Saturday September 15 2007
Shares in drugmaker Elan plummeted yesterday following fears that a patient taking the company's multiple sclerosis drug Tysabri had a virus called JC -- the precursor to the often fatal disease which caused the suspension of the drug's sales back in 2005.
The shares finished yesterday down 7.2pc at €13.13 having fallen over 9pc earlier, shadowing a drop in the US. The shares were at $18.86 in early US trade but had fallen to $18 earlier from a close of $19.48 on Thursday night.
Analysts said yesterday, there are growing concerns that the US Federal Drug Administration (FDA) has received an adverse event report from a doctor who had detected the JC virus which is a precursor to progressive multifocal leukoencephalopathy (PML).
Although 80pc of the population have antibodies to the virus, if a person has a weak immune system the JC virus can cross over the blood/brain barrier into the brain. The virus persists in the kidney.
Back in 2005, Elan shares plummeted by 70pc on the Dublin Stock Exchange after it and its partner Biogen said they were suspending sales of their much-heralded multiple sclerosis drug Tysabri.

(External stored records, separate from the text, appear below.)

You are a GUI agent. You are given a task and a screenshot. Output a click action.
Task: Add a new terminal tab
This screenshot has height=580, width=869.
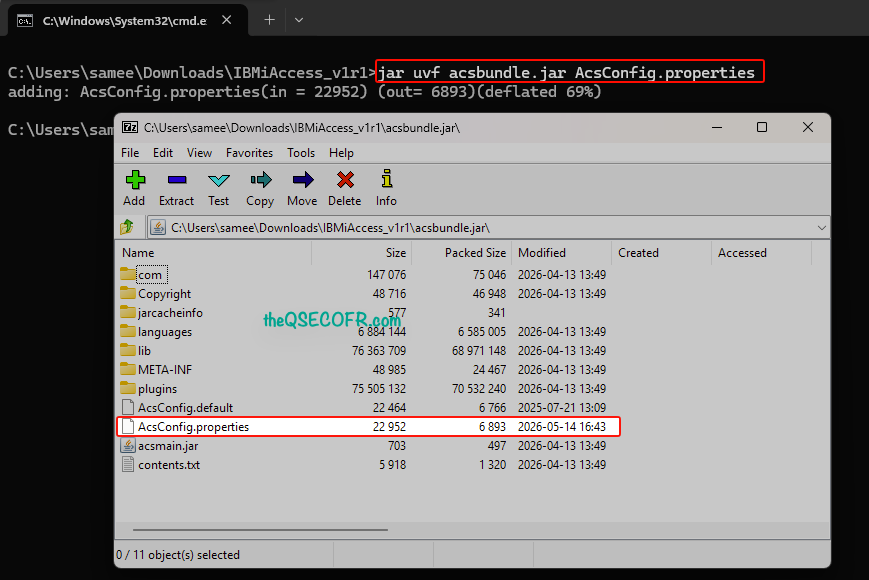[269, 20]
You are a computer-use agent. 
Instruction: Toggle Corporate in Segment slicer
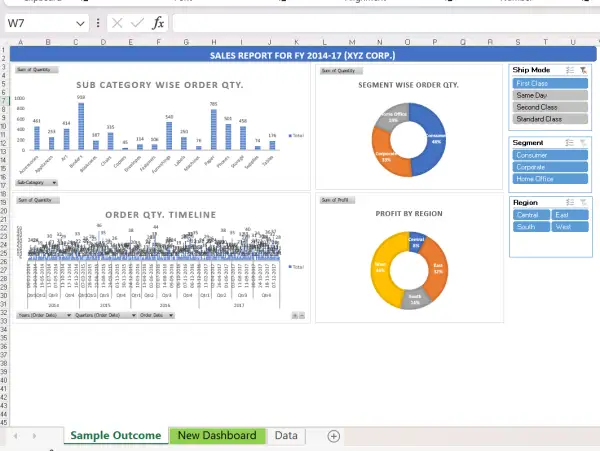coord(549,166)
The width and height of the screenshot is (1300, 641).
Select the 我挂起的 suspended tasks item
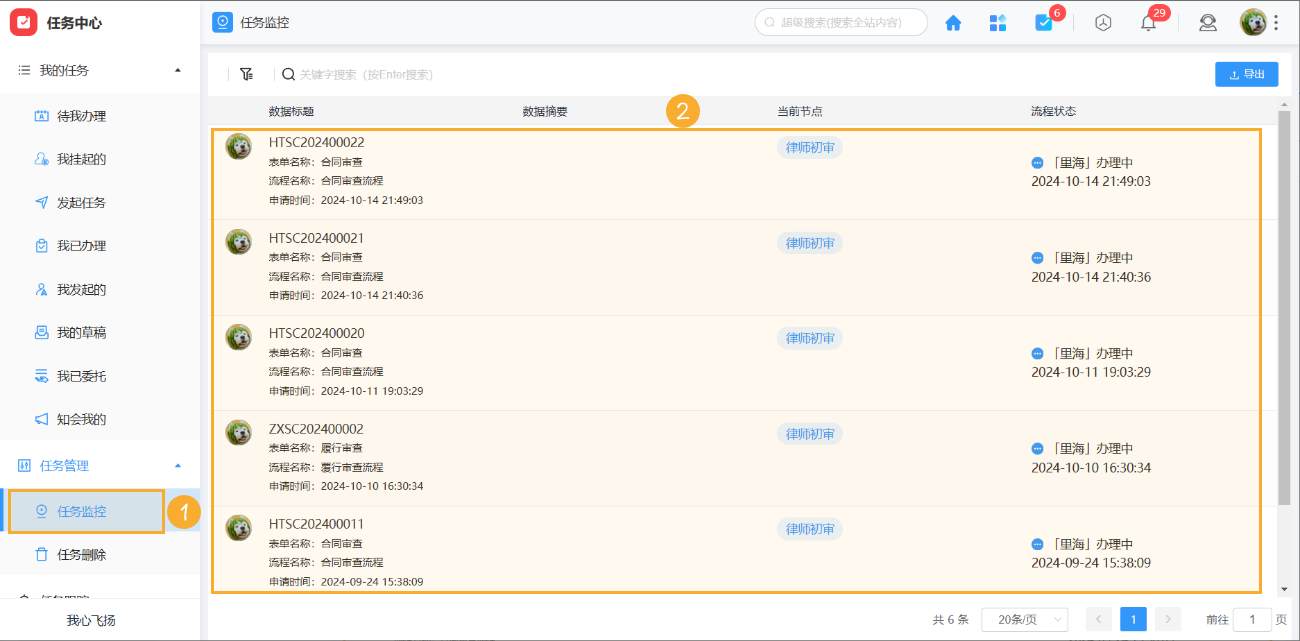[96, 158]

The move followed the news that one patient died of PML, a rare and often fatal disease of the central nervous system known as an opportunistic infection, after being treated with Tysabri in combination with Biogen's MS drug Avonex.
This latest patient, however, has not been confirmed as having the PML virus. Elan said that it has no new confirmed cases of PML.
It added that it gave the FDA a full safety update at the end of July..
Analysts said yesterday that the share slump was probably a result of panic selling especially as no new cases of PML have been reported.
"Previous adverse reports when Tysabri was under a market suspension proved to be unfounded," said one analyst who did not wish to be named.
In 2005, the two companies said there was one fatal, confirmed case and one suspected case of PML.
The companies also suspended dosing in all clinical trials of the drug. The action was been taken in consultation with the US FDA at the time.
Earlier this week, Tysabri received backing from a Scottish health watchdog for its MS drug.
The Scottish Medicines Consortium (SMC) today advised the use of Elan's and partner Biogen's drug Tysabri in people with active relapsing remitting multiple sclerosis.
All NHS Health Boards in Scotland are now obliged to consider the SMC's advice and ensure that Tysabri is made available to meet patients' needs.